I crushed wheat grass today, after I saw mom having a hard time using a new appliance dad bought to get his daily shot of wheat grass. It might seem like nothing extraordinary except for the fact that I wouldn’t be doing that if dad didn’t have cancer. While doing it, I remembered a message I received yesterday from someone who has battled cancer for several years, telling me: “Tomorrow is cancer day. Please share with others”.
My first instinct was to reply with a “thank you for letting me know”, but then all I wanted to do was to cry. I was moved to tears, and not even a single thought was crossing my mind. It is curious how in moments like this, the mind gets separated from the soul.
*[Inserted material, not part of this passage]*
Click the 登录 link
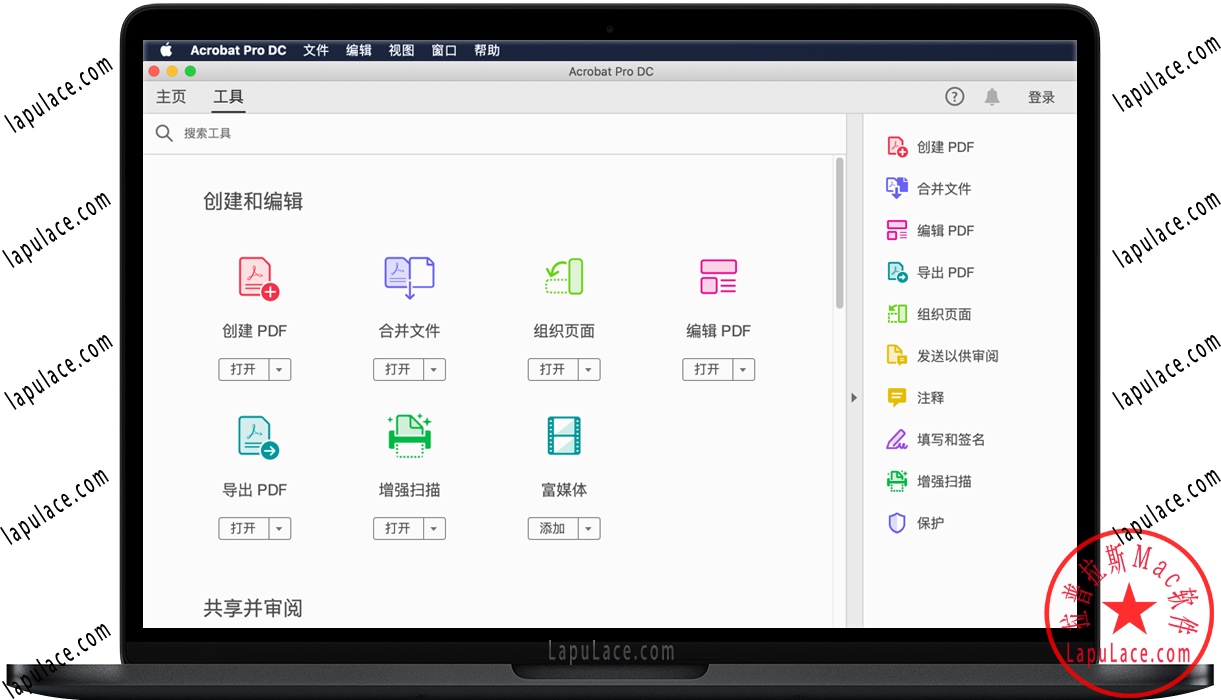Screen dimensions: 1221x700 (x=1041, y=96)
Then I started thinking what would I do to let people know about this day, because I didn’t even want to give it a day, or a special moment. I remembered my very first post when I was not able to say the word “cancer”, when all of a sudden it became a taboo, and how over the months after dad’s diagnosis I have been able to open up and use the word to refer to dad’s illness.
I thought of looking for a nice hologram to upload to Facebook, or even to share a story about my own story, but I didn’t want it to be a sad one, and at that moment I was not in a happy mood. And then, it came to my mind a radio program dad was listening to, two days ago at home, where an oncologist and the doctor that treats him with an alternative therapy, were discussing how cancer can be treated and how it has been mystified. People do not die of cancer as they do not die of multiple sclerosis, but somehow cancer is the big threatening disease. Not for a minute I am diminishing how devastating it can be, emotionally or physically, but I have learned to look at dad’s illness as I would any other. Sure, it has its particular symptoms, treatments, and challenges. I have seen people suffer from cancer in all possible ways but I will not mention them, because their victories are stronger than their struggles. Yes, I have lost loved ones with cancer, and of course I have felt the emptiness and impotence of not being able to fight death. But, as with any other serious illness, and as we know from what comes with life every day, there are only some things we can control, and life and death are not our call.
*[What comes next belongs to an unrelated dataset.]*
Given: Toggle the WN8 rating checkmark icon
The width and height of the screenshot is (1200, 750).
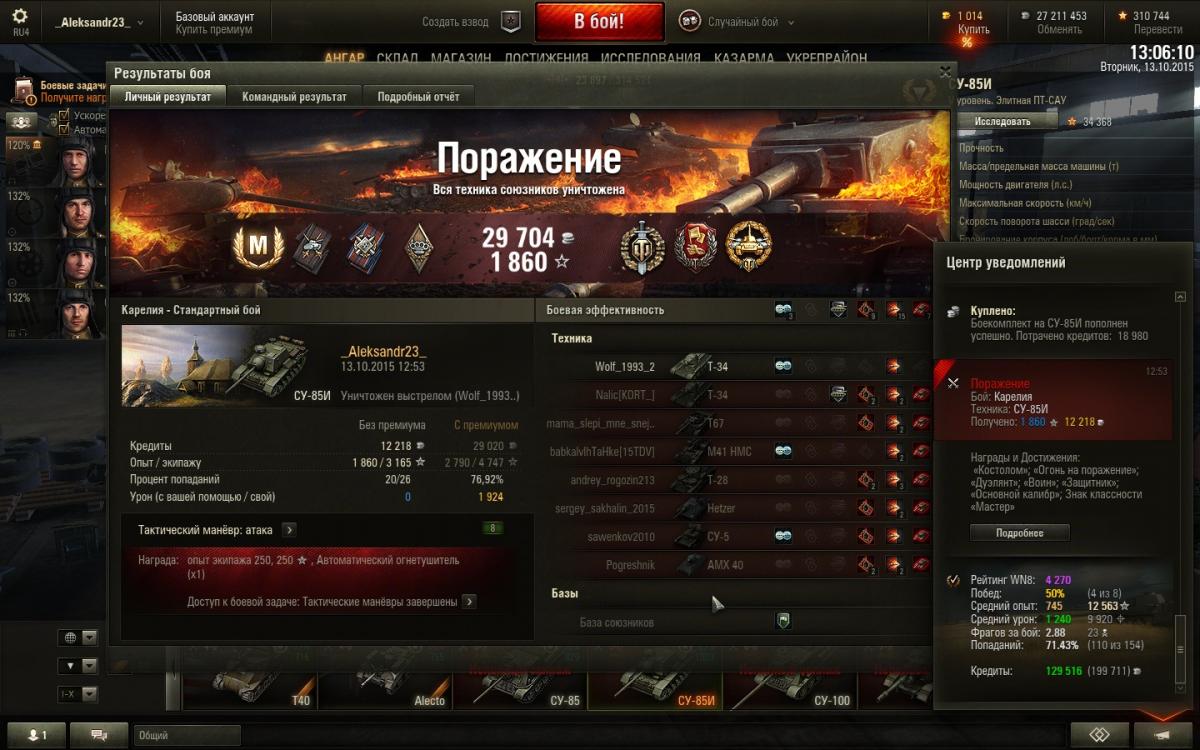Looking at the screenshot, I should tap(953, 580).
I could list what “cancer” has brought to my life and my family, but I will not, although I have to say it has brought a mix of feelings. I am still fighting the fact that brought me to tears yesterday morning, and that is my personal battle too. I am not even sure today is “cancer day” but all I remembered as I crushed that wheat grass with mom and dad was getting his daily dose of exercise, was that I am sure I would have been doing exactly the same thing, with the same love, risking not getting on time to work, even if he only had a cold.
As a good friend of mine told me once when sharing his story, and his wife’s battle to survive a breast tumor, I remembered his words while thinking about cancer day; there was only one sure thing he repeated himself during the whole battle process, and it was: “Fuck cancer”.